It is also worth stressing that it is two bellows that many researchers mention that the smelter or the blacksmith alternated for continuous supply of air
to the furnace, and the two bellows were put into one nozzle on the side of the furnace. This technology was found in many Yakut blacksmiths (Se-roshevskiy 1993: 369; Strelov 1928). In the 18th century, Johann G. Georgi also described Yakut bellows as two leather bags tied together in such a way that pressing alternately one and then the other ensured a continuous flow of air into the furnace (Georgi 1776: 184). Two blacksmith bellows directed toward one furnace as done by the Shors were drawn by Concordiy Evreinov (Evreinov, no year). Gmelin also mentioned that fact when describing iron smelting in a Tatar yurt on the Kondoma River (in the south of today's Kemerovo region, Siberia) in 1734. (Gmelin 2003: 102).
Iron Smelting Furnaces
Drawing on the ethnographic descriptions of iron smelting we can identify two major types of smelting furnaces (Fig. 5).
Fig. 5. Major types of Yakut smelting furnaces used in the late 19th to the 20th centuries. The reconstruction is made by Evgeny Vodyasov and is based on ethnographic materials (Strelov 1928: 53-54; Seroshevskiy 1993: 367). 1 - Furnaces of the first type; 2 - Furnaces of the second type. The "log frame" furnace in section. A - log frame; B - clay; C - chert; D - a hole in the furnace; E - refractory clay on the inner walls of the smelting chamber;
F - charcoal for smelting
The first type is represented by ground constructions made of clay (Fig. 5, 1). In different cultures their size varies. In the 18 th century, the Kondoma Tatars built small clay furnaces of 30 cm in height with the diameter of the base equal to only 15 cm. The top hole for loading coal and ore did not exceed 4 cm in diameter. There was an opening in the front which was clogged with clay during smelting, and two bellows were inserted on the side (Gmelin 2003). Similar parameters of furnaces were described by Concordiy Evreinov as they existed in the Shors in the early 20th century. He identified four types of furnaces in accordance with the diameter of the base of the ground clay dome: 1) 20-25 cm; 2) 20-30 cm; 3) 40-45 cm; and 4) 40-
50 cm (Evreinov, no year). The general design of the early 20th century Shor furnaces was not different from that described 200 years ago by Gmelin.

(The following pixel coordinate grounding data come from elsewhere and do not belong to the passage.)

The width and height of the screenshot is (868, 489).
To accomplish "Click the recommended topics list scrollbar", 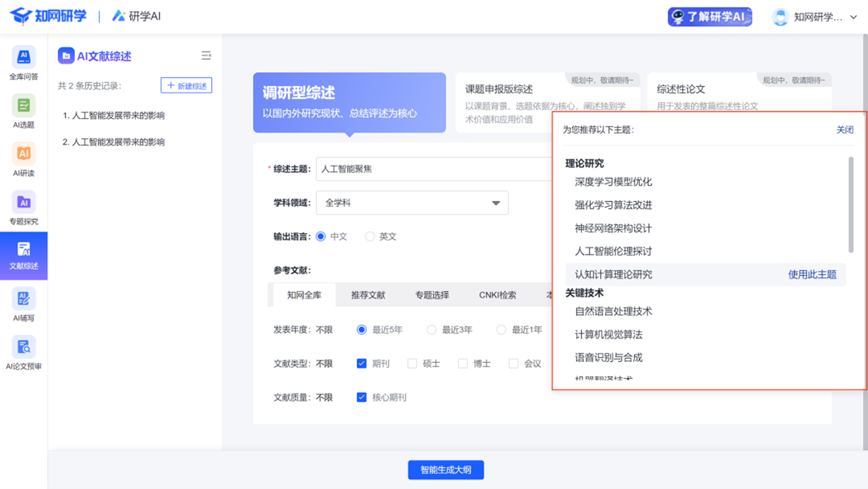I will [850, 204].
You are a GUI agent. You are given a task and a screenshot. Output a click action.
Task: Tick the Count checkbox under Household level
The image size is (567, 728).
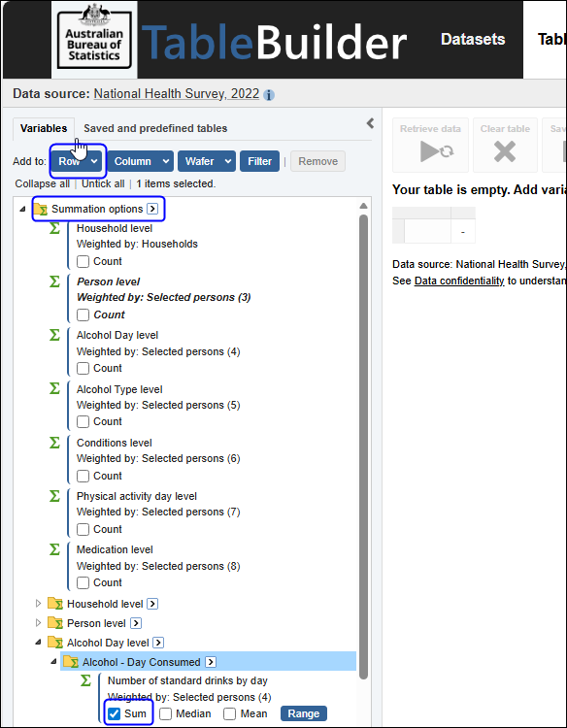[x=83, y=261]
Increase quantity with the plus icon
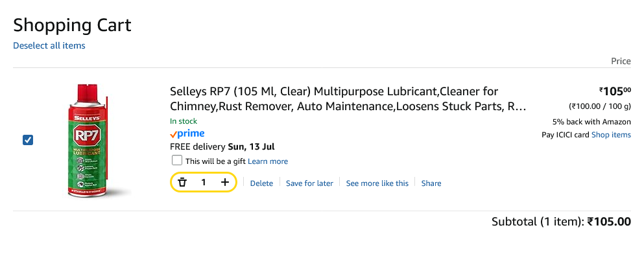This screenshot has height=254, width=644. 225,183
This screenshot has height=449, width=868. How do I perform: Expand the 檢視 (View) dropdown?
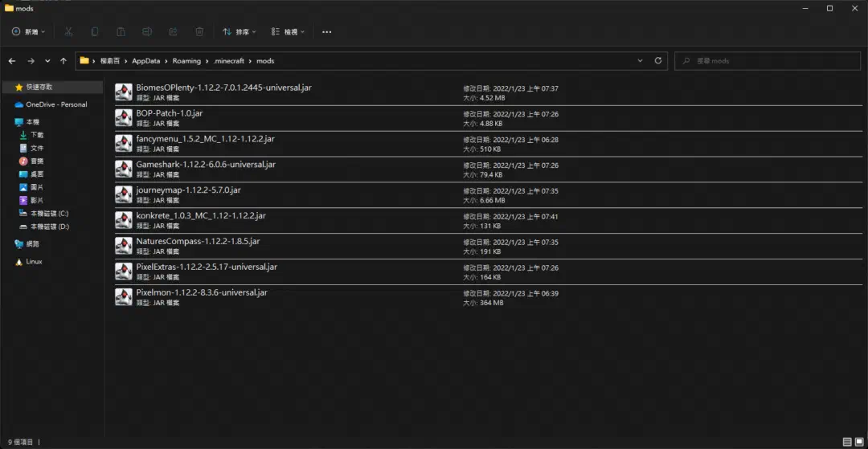click(x=288, y=32)
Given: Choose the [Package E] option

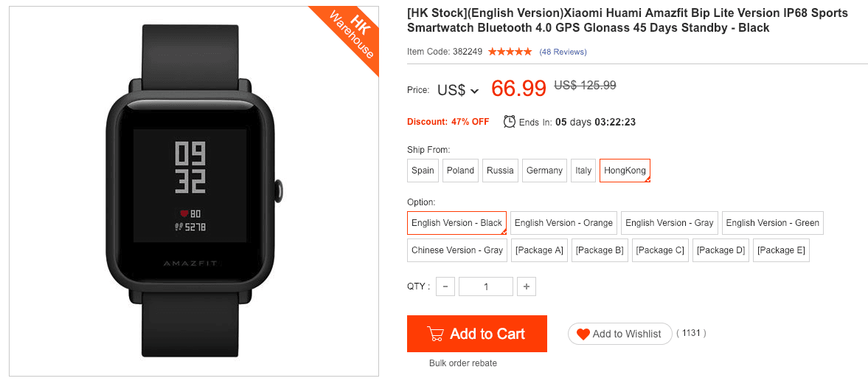Looking at the screenshot, I should tap(780, 250).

Müller wrote that the Yakut furnaces were much bigger than the Tatar ones, and thus wrought iron blooms produced by the Yakuts was heavier (Müller 2009: 285). Waclaw Seroshevskiy described the Yakut furnaces as "jug-shaped" constructions 110 cm high, with a top hole for filling coal and ore of around 30 cm in diameter and with a bottom hole for bellows. The walls of the furnace were maximum 5 cm thick (Seroshevskiy 1993: 367).
The second type of smelting furnaces could be called the "log frame" one (Fig. 5, 2). In the late 19th to the early 20th centuries, the Yakuts constructed wooden square log frames, with logs around 10 cm thick. The log frame was around 110 cm high and 160 cm wide. It was filled up with clay to the top edge, and a full-height furnace was built in the centre of it. The inner walls of the smelting chamber were covered with refractory clay. At the bottom of the chamber there was a hole for heating the furnace with firewood, releasing liquid slags, and pumping air with bellows. At the top, there was also a hole (of around 20 cm in diameter) for loading coal and ore. Charcoal was piled around the top hole and added to the furnace when needed (Strelov 1928: 53-54).
Interestingly, such "log frame" furnaces were found in the first half of the 20th century in Gornaya Shoria (in the south of today's Kemerovo region, Siberia). In 1935, a local history specialist Concordiy Evreinov learnt from old Shor men that smelting furnaces were placed in a separate workshop which was a log construction filled with tamped clay, with a semicircular hole in the center; also, two blacksmith bellows were inserted on its side (Fig. 6).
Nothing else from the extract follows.